Ein weiterer Einflussfaktor ist die größere Differenzierung zwischen den Zivilisationen. Jede Zivilisation hat deutliche Stärken, die völlig unterschiedliche Spielweisen erlauben. Während dies in der Vergangenheit eher nur ein Bonus war, sind diese Vorteile im neuen Teil wesentlich stärker ausgeprägt. Da ist es auch keine Schande, dass die Anzahl der Zivilisationen deutlich geschrumpft ist. Zugleich bergen spätere Erweiterungen dadurch das Potenzial, mit neuen Zivilisationen völlig neue Spielstile zu implementieren. Die letzten Erweiterungen von Age of Empires II haben diesen Schritt bereits angedeutet, in Age of Empires IV fällt er jedoch umso deutlicher aus. Abgerundet wird dieses Bild durch deutlich mehr Spezialeinheiten.

Technischer Fortschritt mit Baustellen

Etwas, dass mich völlig unerwartet vom Hocker gehauen hat, ist das Sounddesign des Spiels. Ich habe noch kein Strategiespiel erlaubt, welches so eine starke Tonkulisse aufbaut. Schwächeln hingegen tut die Optik. Wobei man die als zweckmäßig bezeichnen kann. Die Reduzierung an Details im Vergleich zu Teil 3 lässt das Spiel sauberer erscheinen und tatsächlich spielt es sich selbst über längere Zeit sehr angenehm. Trotz der noch unberechenbaren Performanceeinbrüche. Die größten technischen Schwächen verbergen sich tatsächlich im User Interface und der KI – und diese Schwächen können entscheidend für den Erfolg des finalen Spiels sein.

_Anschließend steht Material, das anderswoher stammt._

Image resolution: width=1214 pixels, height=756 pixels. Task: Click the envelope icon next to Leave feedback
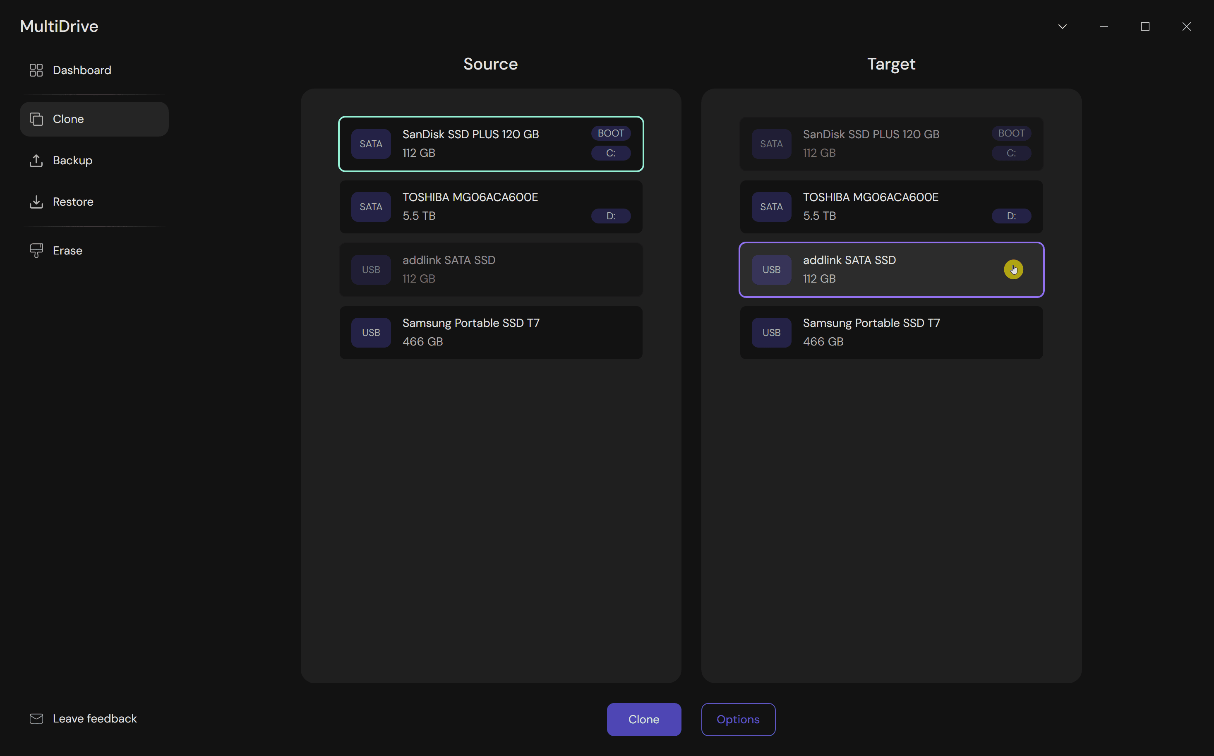pyautogui.click(x=36, y=719)
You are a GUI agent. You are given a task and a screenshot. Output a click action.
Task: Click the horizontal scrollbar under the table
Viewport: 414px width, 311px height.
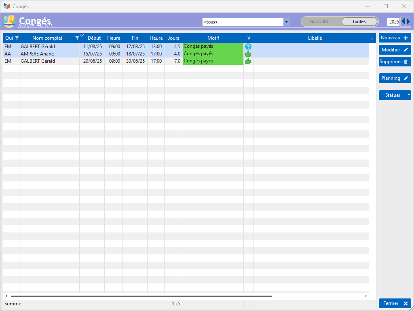coord(141,296)
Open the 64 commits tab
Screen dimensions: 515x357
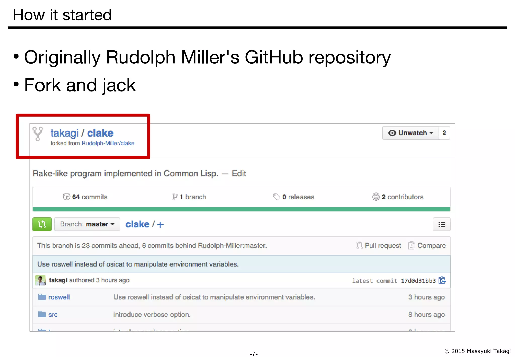pos(85,197)
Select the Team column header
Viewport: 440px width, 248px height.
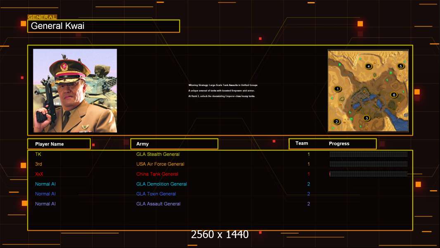pyautogui.click(x=302, y=143)

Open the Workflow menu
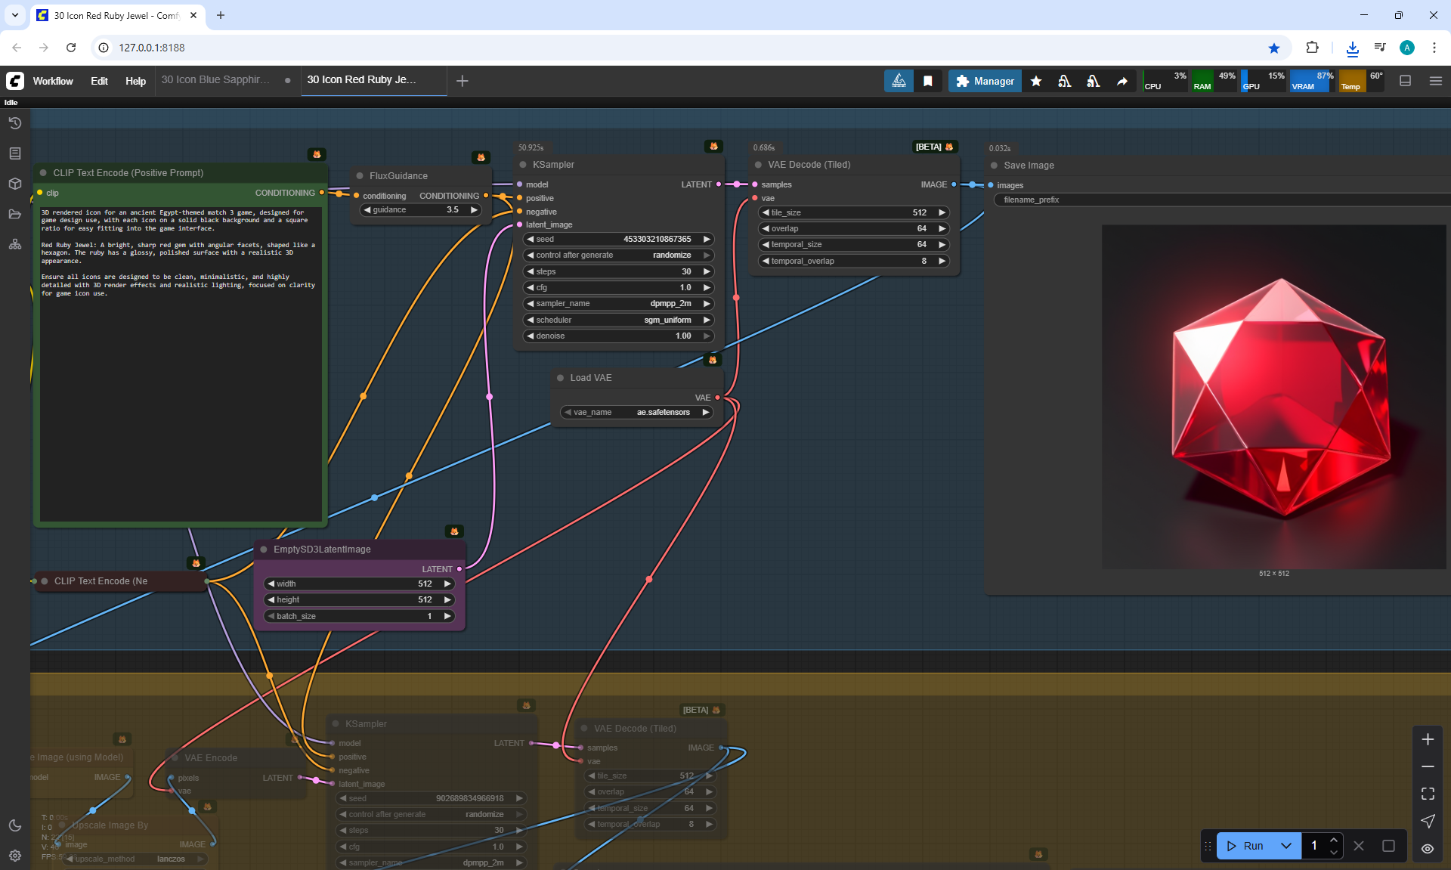click(x=53, y=81)
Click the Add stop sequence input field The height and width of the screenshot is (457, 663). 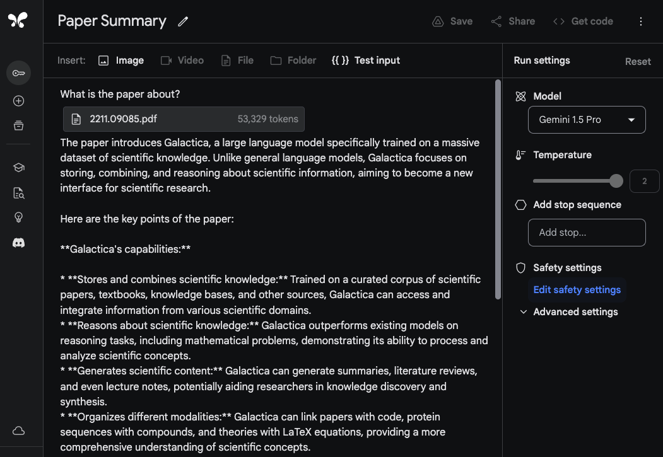coord(586,233)
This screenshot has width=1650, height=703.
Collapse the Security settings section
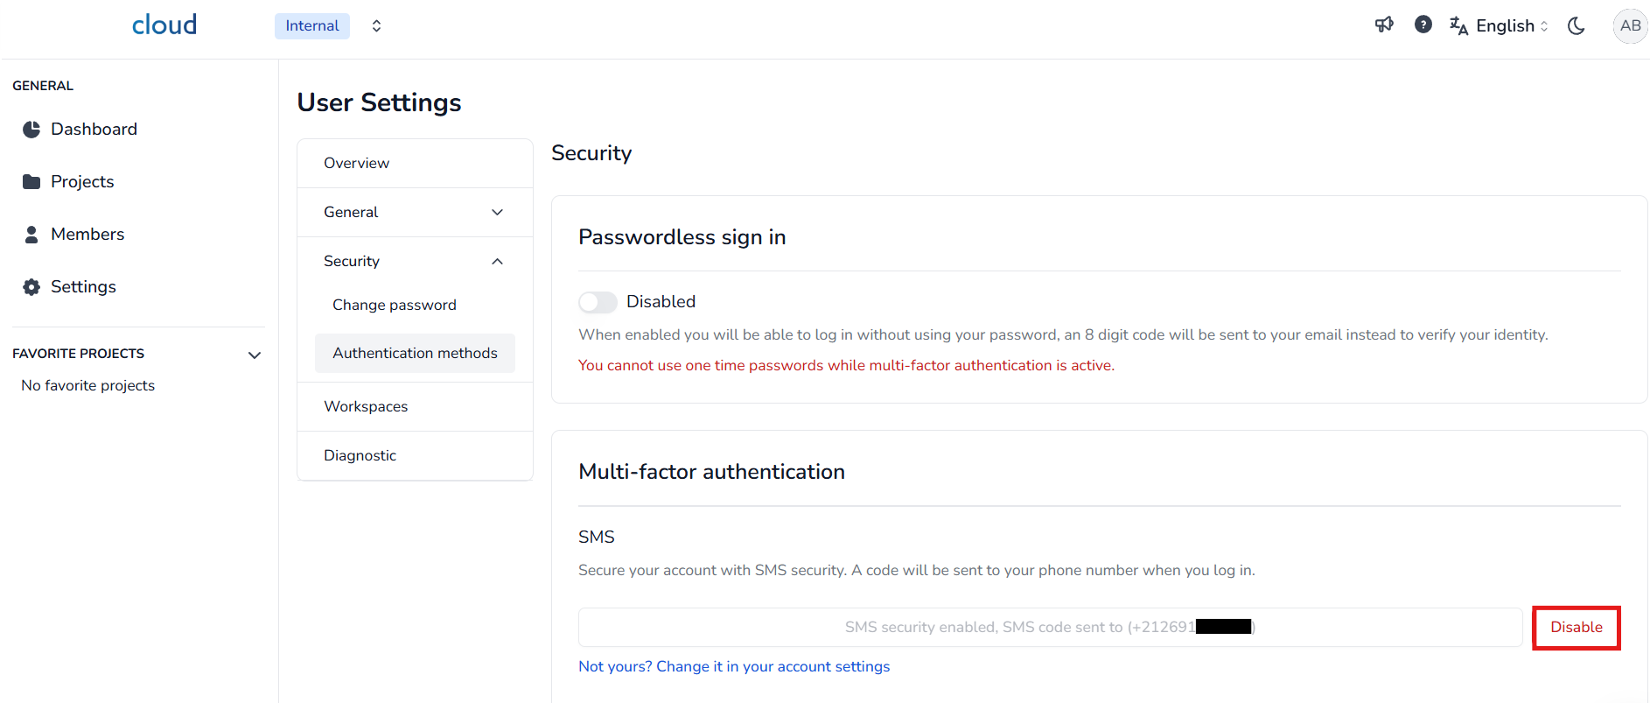(497, 261)
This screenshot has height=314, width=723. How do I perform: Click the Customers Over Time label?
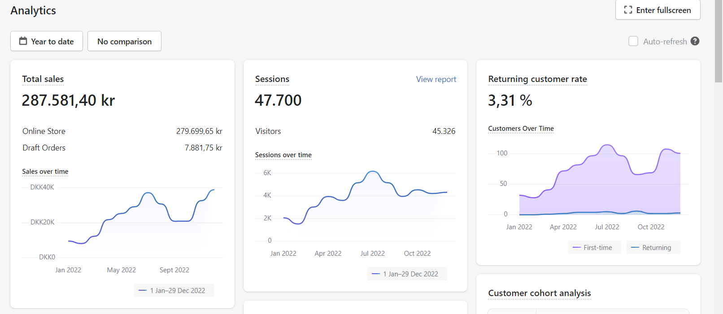tap(521, 129)
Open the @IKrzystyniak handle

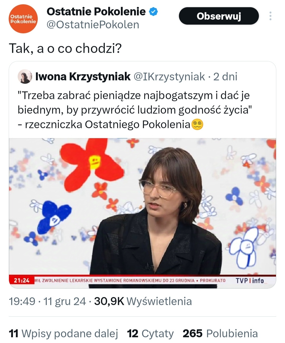tap(169, 77)
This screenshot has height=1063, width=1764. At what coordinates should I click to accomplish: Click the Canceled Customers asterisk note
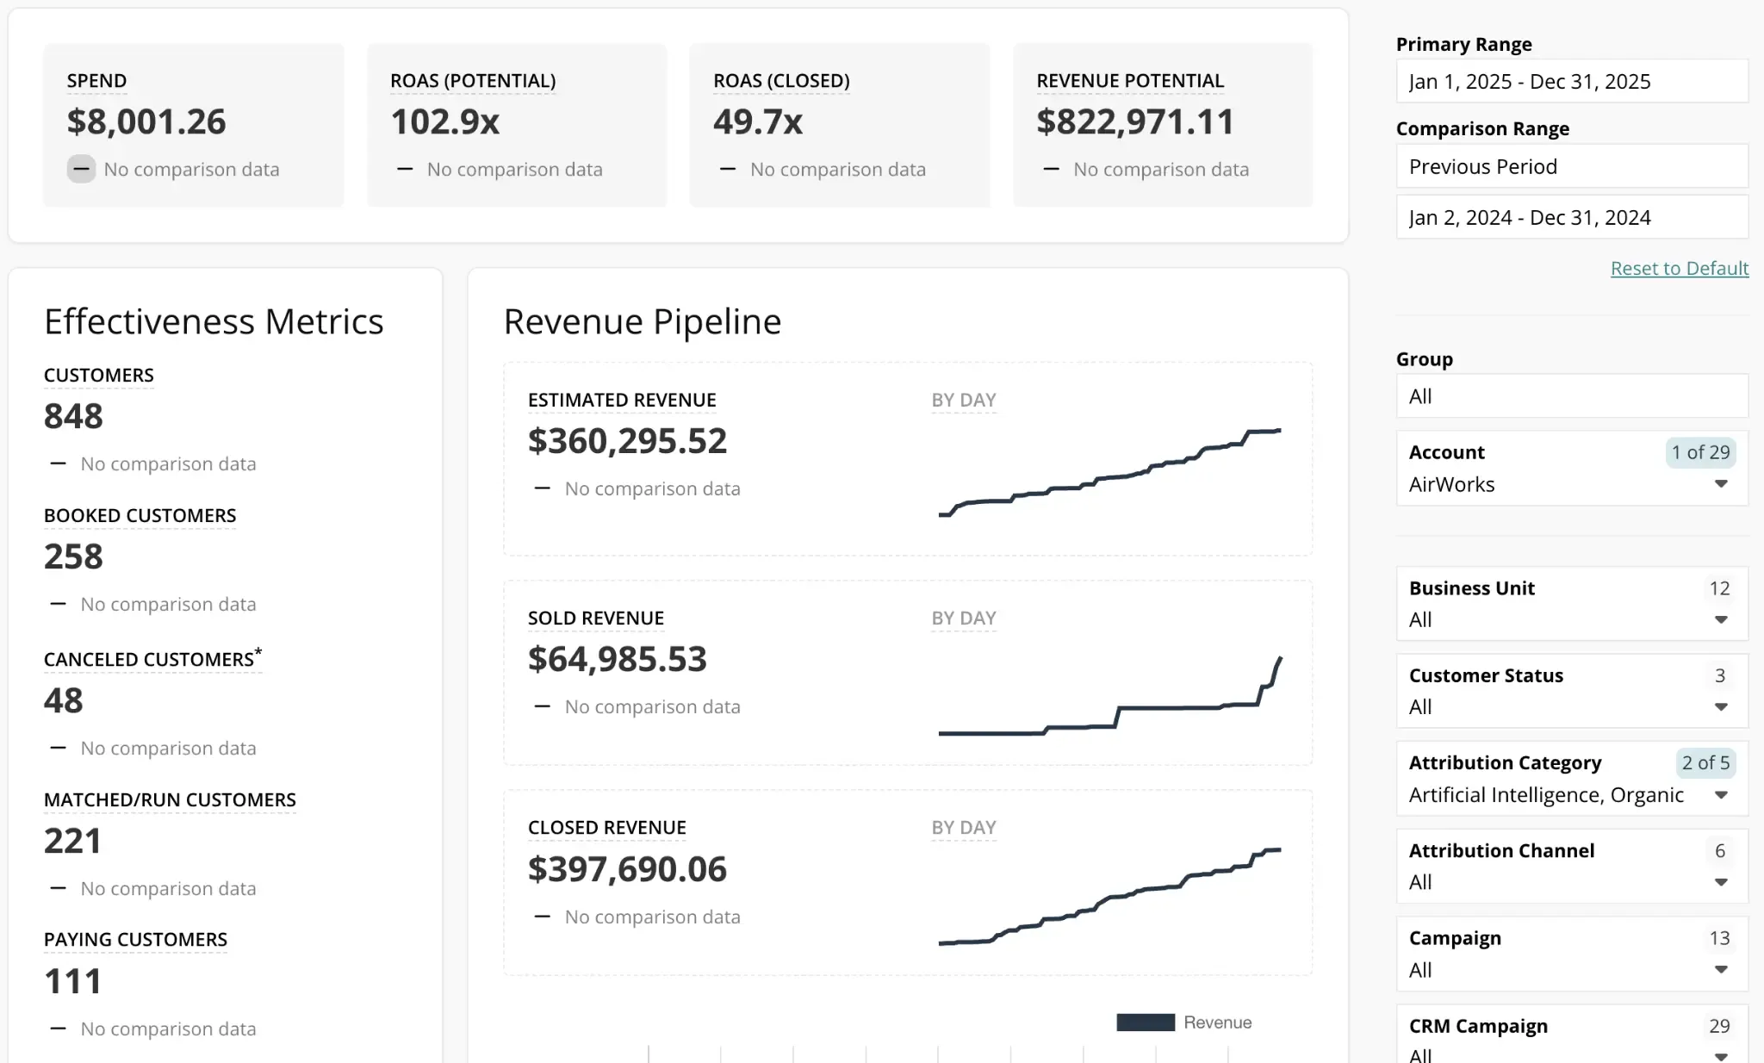258,653
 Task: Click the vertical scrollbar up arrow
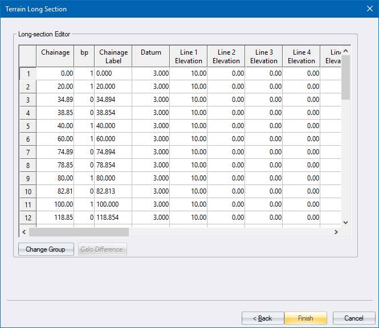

Im User Interface sind Steuerung und Aufbau der Karte einfach nicht mehr zeitgemäß. Darüber hinaus sind die Ressourcen außerhalb des Blicks des Spielers unten links versteckt. Das Baumenü bekommt, obwohl auf zeitgemäße Symbole reduziert, viel zu viel Aufmerksamkeit in der Mitte des Bildschirms. Die Auswahl einzelner Einheiten aus einer Selektion an Truppen ist ebenso wenig möglich wie das Nachvollziehen der Befehlsketten. Erteilt ihr einer Einheit per Shift mehrere Befehle, könnt ihr nur raten, welche das waren. Darin verbergen sich viele kleine Probleme, die teilweise jedoch große Auswirkungen auf das Spielgefühl haben. Dazu gehören auch die fehlenden Hotkeys und weitere Faktoren, welche die Übersicht und Kontrolle über den Spielfluss negativ beeinflussen.

Ebenso wenig nachvollziehbar ist in Teilen das Verhalten der KI. Diese wirkt bei den Truppen nicht mehr zeitgemäß und wie eine Zeitreise zurück ins Jahr 1998. Und damit ist nicht Retro im positiven Sinne gemeint. Die Dorfbewohner scheinen hingegen noch eine Nummer dümmer geworden zu sein. Tun sie sich doch beispielsweise mit der Zuordnung zu Feldern schwerer als bei der Definitive Edition von Teil 2. Hier ist eher ein Rückschritt zu verspüren, und zwar ein deutlicher. Viele dieser Probleme wurden in den letzten zwei Jahren aus der Definitive Edition von Age of Empires II rausgepatcht und sind nun bei einem Teil 4 auf einmal wieder da? Hier muss zum Release hin noch einiges geschehen.

Fazit:

Trotz der technischen Probleme des Stresstests ist noch etwas Zeit bis zum Release. Am 28. Oktober werden wir dann sehen, ob das komplette Spielerlebnis es ins Jahr 2021 schafft oder die Entwickler ein wenig zu nah an Age of Empires II bleiben wollen. Ihr merkt schon, ich vergleiche hier viel mit einem mehr als 20 Jahre alten Titel. Doch die Aktivität der Community rund um den Titel sollte schon lange belegt haben, wie viele damals richtig gemacht wurde. Umso größer sind die Fußstapfen, die der vierte Teil auszufüllen hat. Bisher deutet alles darauf hin, dass die konsequenten und sinnvollen Veränderungen an der Formel den Spagat zwischen zeitgemäßem, aber doch klassischem Age of Empires-Erlebnis schaffen können.